Several validated scientific and effective research has been conducted for searching and testing the new antidiuretic drugs with standardization by developing several models of animal for examining diabetes mellitus. The several animals models has been developed via surgical operations (pancreatectomy), fed a diet or nutrients-based diabetes induction in animals, and through genetic-based operations (spontaneous and transgenic/knockout diabetic animals) in different animal species to persuade both the types of diabetes. However, the best and greater communal technique for developing diabetes in research-based animals is the practicing of diabetogenic preparations containing the streptozotocin (STZ) with or without nicotinamide, alloxan monohydrate, dithizone, ferric nitrilotriacetate and several additional compounds8.

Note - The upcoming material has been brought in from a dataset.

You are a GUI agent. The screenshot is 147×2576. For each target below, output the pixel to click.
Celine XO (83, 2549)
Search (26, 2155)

On behalf of the different studies, STZ is reflected as the maximum utilised diabetogenic chemical for persuading diabetes in research animals. STZ exists as N-nitrosoamide derivatives extracted from Streptomyces acromogenes. STZ induces irreversible necrosis of cells randomly and rapidly through pancreatic-selective-cell toxigenic effect. STZ has selective toxic effects on β-cells of pancreatic islets because of high affinity for β-cell membrane, low capacity of β-cells to scavenge free radicals, and low NAD + /DNA ratio in islets. Due to accumulation of STZ in pancreatic β-cells by Glut2, other organs like kidney, liver, and intestine are also damaged by STZ9. Moreover, the STZ capability to develop insulin-dependent diabetes mellitus (type 1) by thorough elimination or devastation of pancreatic cells, the STZ is moreover having the capability of producing peripheral insulin resistance (type 2 diabetes), impairing the glucose oxidation or impairing insulin secretion, decreasing the insulin synthesis and secretion from β-cells. STZ also disrupts the glucose transport and glucokinase activity. Such effects are mainly and sufficiently lead to develop noninsulin-dependent diabetes mellitus (type 2) in animals10.

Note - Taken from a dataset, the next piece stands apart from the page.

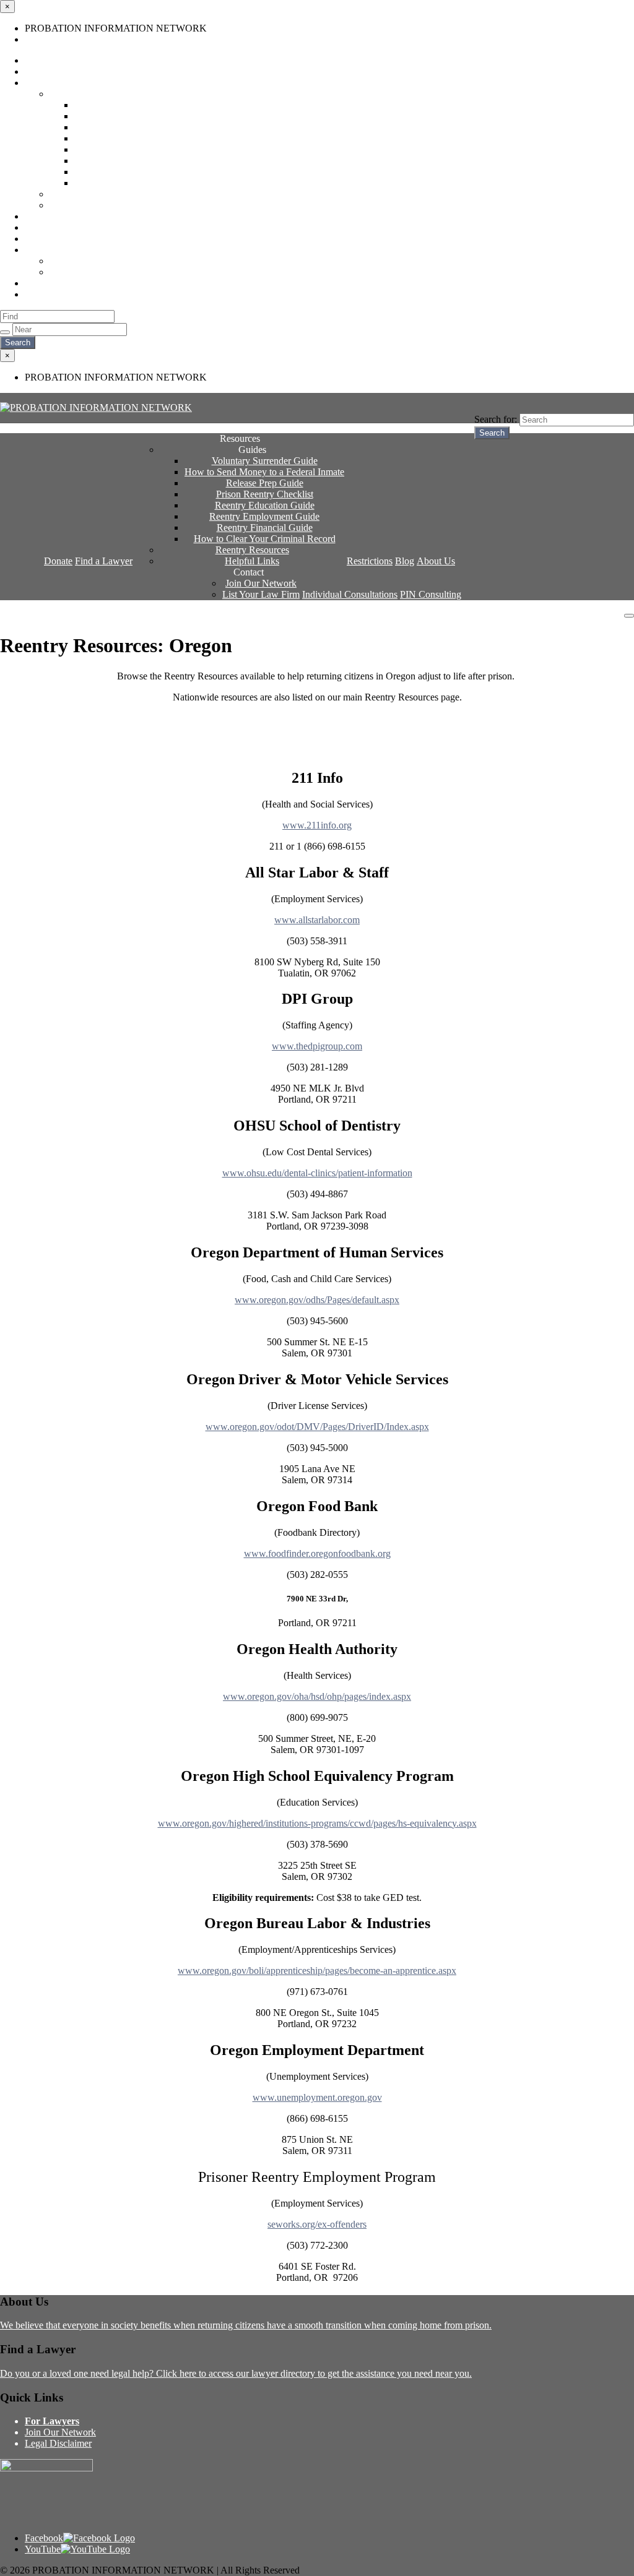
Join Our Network (85, 261)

Various results specified that creating mild to severe pattern of diabetes is depend upon the vary and selected dose of STZ, strain, animals age, dietetic status, and administration route, accompanied by further factors11. Therefore, scholars are appreciated to organize their particular procedures of developing type 2 diabetes through STZ in accordance with specific research necessities.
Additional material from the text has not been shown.